As Butler later told the Tuscaloosa News, "On the first page, I said to myself, 'I've read this before.'" She reached into a bookshelf and retrieved Stars Fell on Alabama, a book published by Carl Carmer in 1934, reprinted by the University of Alabama Press in 2000, and still protected by copyright. She quickly found the story that began:
"We heard them coming long before we saw them — three distant high blasts of a bugle, then a drop of a minor third on a long wailing note."
The aptly named Mr. Vice is an English professor at Mississippi State University. What did he have to say for himself?
Vice reacted to all of this by making a number of confused and contradictory public statements. He told the Tuscaloosa News, "All I can say is I'm talking to the Press right now about their concerns. I don't feel at liberty to talk about it. People over my head are dealing with it." The University of Georgia Press reported that he had admitted to them that his story "borrows heavily" from Carmer's book and that he had made "a terrible mistake." He at first told the Northeast Mississippi Daily Journal that his "omissions" were due to his "ignorance concerning the principles of fair use." Although he later told the same paper that he was denying any "allegations of misconduct," he admitted to the Jackson Clarion-Ledger, "I only wish that I could make amends." He told the Chronicle of Higher Education, "I made a terrible error in judgment.… I was foolish and naïve.… I intended my story to be homage to Carmer." He told the Jackson Clarion-Ledger, "I am sorry I was ignorant of the principles of fair use at the time and honestly I'm still very confused about it."

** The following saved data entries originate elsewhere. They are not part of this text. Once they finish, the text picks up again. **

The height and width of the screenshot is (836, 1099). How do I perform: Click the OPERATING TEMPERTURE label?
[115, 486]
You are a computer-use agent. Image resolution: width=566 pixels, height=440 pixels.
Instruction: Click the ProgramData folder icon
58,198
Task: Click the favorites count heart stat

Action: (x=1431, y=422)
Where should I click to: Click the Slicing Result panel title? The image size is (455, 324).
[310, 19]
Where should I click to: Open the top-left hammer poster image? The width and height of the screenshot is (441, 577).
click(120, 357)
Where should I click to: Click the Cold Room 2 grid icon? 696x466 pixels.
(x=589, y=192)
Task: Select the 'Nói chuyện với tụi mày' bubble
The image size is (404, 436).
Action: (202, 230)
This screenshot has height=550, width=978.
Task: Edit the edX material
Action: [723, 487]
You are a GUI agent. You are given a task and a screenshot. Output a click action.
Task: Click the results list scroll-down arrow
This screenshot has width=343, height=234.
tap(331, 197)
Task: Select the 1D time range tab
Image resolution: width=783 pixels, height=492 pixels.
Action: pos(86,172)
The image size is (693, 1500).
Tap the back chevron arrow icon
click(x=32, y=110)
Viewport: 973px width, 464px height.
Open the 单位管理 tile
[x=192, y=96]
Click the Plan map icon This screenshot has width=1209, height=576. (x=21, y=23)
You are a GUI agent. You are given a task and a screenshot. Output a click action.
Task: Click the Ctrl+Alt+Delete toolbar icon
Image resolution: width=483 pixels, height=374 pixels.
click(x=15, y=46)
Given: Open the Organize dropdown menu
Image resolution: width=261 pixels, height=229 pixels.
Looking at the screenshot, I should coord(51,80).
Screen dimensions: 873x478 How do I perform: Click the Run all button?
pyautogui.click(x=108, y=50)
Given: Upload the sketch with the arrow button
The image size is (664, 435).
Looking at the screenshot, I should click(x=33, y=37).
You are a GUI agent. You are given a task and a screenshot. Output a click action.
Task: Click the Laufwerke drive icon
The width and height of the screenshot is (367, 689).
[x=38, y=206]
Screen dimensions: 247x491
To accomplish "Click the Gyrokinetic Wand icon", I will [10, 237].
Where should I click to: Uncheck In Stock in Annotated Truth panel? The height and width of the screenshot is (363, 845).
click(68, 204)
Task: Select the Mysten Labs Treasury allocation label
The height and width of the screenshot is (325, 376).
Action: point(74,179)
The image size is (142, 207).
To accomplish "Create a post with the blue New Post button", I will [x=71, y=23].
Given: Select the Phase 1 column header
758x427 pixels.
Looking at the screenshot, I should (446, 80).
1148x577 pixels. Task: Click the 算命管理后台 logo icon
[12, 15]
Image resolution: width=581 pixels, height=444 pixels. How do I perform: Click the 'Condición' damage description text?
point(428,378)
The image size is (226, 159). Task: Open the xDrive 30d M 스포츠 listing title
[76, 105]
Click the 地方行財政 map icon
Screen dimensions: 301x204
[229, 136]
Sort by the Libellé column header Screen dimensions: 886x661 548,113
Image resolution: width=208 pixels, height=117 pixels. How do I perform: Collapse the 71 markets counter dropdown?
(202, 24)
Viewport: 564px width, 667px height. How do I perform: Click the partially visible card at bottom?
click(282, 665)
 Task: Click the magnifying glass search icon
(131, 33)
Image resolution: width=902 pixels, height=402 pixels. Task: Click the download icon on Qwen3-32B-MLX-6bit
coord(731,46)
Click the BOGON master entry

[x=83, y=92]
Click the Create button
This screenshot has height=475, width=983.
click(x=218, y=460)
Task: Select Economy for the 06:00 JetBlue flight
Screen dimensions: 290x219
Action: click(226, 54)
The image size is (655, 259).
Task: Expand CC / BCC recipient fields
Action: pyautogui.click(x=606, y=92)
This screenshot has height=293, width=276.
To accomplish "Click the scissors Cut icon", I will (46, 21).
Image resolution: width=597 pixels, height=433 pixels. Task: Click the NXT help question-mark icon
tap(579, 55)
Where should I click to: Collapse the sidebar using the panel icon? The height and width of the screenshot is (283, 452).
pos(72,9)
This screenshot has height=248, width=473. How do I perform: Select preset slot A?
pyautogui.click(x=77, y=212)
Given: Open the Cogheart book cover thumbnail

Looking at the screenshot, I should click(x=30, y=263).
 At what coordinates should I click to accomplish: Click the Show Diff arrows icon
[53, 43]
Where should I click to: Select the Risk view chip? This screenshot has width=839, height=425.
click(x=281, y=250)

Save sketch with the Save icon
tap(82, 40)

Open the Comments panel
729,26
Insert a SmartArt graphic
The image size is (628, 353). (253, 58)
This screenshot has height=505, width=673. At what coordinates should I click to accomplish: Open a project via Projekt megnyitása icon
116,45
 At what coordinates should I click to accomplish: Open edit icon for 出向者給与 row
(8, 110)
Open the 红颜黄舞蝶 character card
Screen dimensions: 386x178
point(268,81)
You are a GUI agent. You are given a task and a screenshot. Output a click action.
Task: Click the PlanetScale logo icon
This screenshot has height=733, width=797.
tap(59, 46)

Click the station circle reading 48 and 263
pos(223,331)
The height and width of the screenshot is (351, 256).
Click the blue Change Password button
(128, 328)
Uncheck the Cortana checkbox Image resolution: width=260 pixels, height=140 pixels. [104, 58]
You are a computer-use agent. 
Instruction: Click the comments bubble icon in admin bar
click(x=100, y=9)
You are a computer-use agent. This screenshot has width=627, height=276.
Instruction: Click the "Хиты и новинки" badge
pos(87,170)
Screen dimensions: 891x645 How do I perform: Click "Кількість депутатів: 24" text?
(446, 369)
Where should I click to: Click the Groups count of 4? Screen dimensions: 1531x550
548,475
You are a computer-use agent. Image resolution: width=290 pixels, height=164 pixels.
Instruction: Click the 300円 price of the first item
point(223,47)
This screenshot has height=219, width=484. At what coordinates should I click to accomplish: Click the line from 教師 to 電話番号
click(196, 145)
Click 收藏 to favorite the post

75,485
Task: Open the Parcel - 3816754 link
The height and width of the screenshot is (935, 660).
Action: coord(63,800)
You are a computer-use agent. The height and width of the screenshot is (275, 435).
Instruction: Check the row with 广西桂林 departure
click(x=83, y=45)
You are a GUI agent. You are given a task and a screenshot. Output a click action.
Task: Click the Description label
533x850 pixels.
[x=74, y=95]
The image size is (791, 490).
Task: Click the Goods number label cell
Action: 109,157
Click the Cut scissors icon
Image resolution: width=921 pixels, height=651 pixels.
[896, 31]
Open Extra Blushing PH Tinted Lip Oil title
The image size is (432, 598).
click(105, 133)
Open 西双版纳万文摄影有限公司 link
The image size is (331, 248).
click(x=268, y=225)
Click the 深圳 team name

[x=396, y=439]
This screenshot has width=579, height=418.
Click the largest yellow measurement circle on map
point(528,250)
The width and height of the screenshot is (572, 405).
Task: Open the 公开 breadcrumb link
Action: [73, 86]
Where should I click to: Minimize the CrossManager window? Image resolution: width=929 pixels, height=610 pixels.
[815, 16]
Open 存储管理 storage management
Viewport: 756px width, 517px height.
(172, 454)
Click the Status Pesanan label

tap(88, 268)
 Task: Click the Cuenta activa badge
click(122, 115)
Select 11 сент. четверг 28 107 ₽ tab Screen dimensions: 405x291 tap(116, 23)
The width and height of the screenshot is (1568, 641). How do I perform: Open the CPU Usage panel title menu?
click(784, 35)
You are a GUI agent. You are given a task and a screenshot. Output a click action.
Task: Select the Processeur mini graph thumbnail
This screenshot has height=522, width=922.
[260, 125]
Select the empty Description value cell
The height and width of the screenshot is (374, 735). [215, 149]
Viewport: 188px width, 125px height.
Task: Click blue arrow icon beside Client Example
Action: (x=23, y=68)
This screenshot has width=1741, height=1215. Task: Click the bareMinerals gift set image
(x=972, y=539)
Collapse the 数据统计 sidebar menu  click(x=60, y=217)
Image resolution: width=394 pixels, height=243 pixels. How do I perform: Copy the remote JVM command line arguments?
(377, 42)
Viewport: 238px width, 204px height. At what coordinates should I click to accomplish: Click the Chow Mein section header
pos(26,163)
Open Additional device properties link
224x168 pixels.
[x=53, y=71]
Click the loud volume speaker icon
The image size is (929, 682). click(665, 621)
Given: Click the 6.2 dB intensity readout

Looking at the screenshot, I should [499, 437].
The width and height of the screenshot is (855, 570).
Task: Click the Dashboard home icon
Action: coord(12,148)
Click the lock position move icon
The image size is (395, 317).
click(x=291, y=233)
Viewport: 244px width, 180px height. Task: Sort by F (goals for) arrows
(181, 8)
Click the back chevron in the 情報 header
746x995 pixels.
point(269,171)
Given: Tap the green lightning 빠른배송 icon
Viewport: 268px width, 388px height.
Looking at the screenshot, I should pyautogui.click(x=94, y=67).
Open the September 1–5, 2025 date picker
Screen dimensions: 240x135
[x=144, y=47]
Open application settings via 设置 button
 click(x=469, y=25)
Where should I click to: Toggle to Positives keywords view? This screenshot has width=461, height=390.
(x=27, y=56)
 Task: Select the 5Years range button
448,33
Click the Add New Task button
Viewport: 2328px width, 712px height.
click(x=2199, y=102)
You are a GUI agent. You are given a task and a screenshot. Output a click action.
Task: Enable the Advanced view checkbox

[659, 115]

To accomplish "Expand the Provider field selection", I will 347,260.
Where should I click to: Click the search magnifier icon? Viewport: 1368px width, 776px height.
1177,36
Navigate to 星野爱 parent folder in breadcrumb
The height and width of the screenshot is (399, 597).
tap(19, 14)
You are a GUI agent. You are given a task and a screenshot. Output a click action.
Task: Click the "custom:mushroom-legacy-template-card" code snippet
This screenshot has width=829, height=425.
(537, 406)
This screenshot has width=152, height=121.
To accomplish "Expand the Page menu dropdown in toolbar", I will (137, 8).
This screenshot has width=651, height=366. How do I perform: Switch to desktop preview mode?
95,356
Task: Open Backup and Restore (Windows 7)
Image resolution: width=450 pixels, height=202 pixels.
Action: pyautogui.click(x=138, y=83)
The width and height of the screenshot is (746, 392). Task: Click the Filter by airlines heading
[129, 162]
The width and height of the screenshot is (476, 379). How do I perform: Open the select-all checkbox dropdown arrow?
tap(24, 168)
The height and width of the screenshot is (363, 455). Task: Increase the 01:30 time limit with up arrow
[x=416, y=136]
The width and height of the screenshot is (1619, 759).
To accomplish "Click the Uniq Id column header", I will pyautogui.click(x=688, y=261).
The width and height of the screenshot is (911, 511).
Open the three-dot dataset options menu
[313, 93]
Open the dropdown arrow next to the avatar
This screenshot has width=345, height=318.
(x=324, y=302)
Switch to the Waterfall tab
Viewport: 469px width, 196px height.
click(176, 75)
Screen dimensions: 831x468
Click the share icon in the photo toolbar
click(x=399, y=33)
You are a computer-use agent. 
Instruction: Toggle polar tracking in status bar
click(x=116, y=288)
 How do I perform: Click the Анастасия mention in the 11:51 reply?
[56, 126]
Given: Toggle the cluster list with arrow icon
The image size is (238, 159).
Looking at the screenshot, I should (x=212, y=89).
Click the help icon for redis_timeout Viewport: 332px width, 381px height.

Takes your breath away, doesn't it? How on earth can an English professor be so "confused" about plagiarism?
Although The University of Georgia Press has recalled and pulped all the copies of Vice's book it could get its hands on, as of this morning there are five used copies available at Amazon.com. Their asking prices for this now-rare volume range from $450 to $800.
But let me save you folks some money: If you really want to read the story, you can buy it here for a mere $13.57. In a book that has the original author's name on the cover.